The Man and His Message

When Anthony Robbins walks into a room, he thrusts his feet outward, something he does unconsciously to compensate for his pigeon-toed gait. During his high school years, by his own admission, he was an awkward and clumsy teenager who was relentlessly teased by classmates. He did not like that. Some of his classmates no doubt reconsidered the wisdom of teasing Robbins when he grew 10 inches taller in a single year.15 He now stands six seven, and is many times richer than most (if not all) of his former classmates.
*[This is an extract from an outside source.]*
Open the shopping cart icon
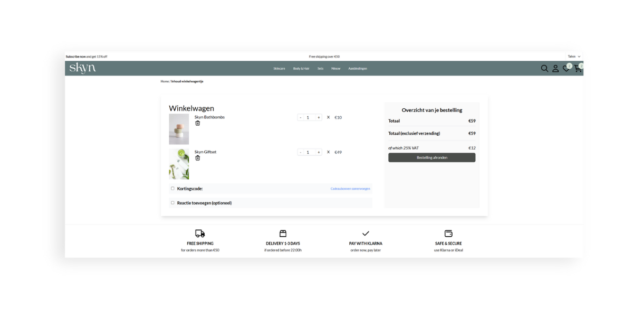Image resolution: width=633 pixels, height=317 pixels. (x=578, y=68)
Those painful years were one motivation for Robbins to engage in his quest for "unlimited power."

Today Robbins views himself as a "coach for success."16 He says, "My definition of success is to live your life in a way that causes you to feel tons of pleasure and very little pain."17 His goal for each person he counsels is a new liberating mindset encapsulated in the words: "At last, at last, the past is past, I've broken free and won. And now it's time to be healthy and really have some fun!"18

Toward this end, Robbins's tapes and seminar materials provide various techniques, strategies, and philosophies for empowering people to gain emotional, physical, and financial freedom. He says he wants to help people overcome the obstacles and cultural conditioning that have kept them from realizing their dreams. He seeks to boost their self-confidence and teach them how to influence others. Promotional literature from Robbins's firm boasts:

Anthony Robbins has relentlessly pursued personal and professional excellence by constantly identifying and refining the success skills of the world's top leaders and performers and has created multimedia programs to share these valuable strategies with you. That means you now have access to technology for human development unsurpassed in its scope, precision, and effectiveness. The technology focuses on increasing success and effectiveness in the areas of sales mastery, influence and persuasion, personal motivation, communication, breaking through limiting beliefs and habits, and physical vitality and health.19

With testimonies from people reporting positive effects in business, finance, economics, and even weight problems, Robbins concedes that his tapes and materials may seem like a "snake oil" solution--but he says it's all just "psychology made practical."20 He wants to assure you that this human potential psychology can help you become the master of your destiny, enable you to create your own reality, and help you to attain the wealth and success you have always dreamed of. In what follows, I will examine Robbins's psychological principles, and touch on some of his religious beliefs as well. It will be seen that there is plenty for the Christian to be concerned about here.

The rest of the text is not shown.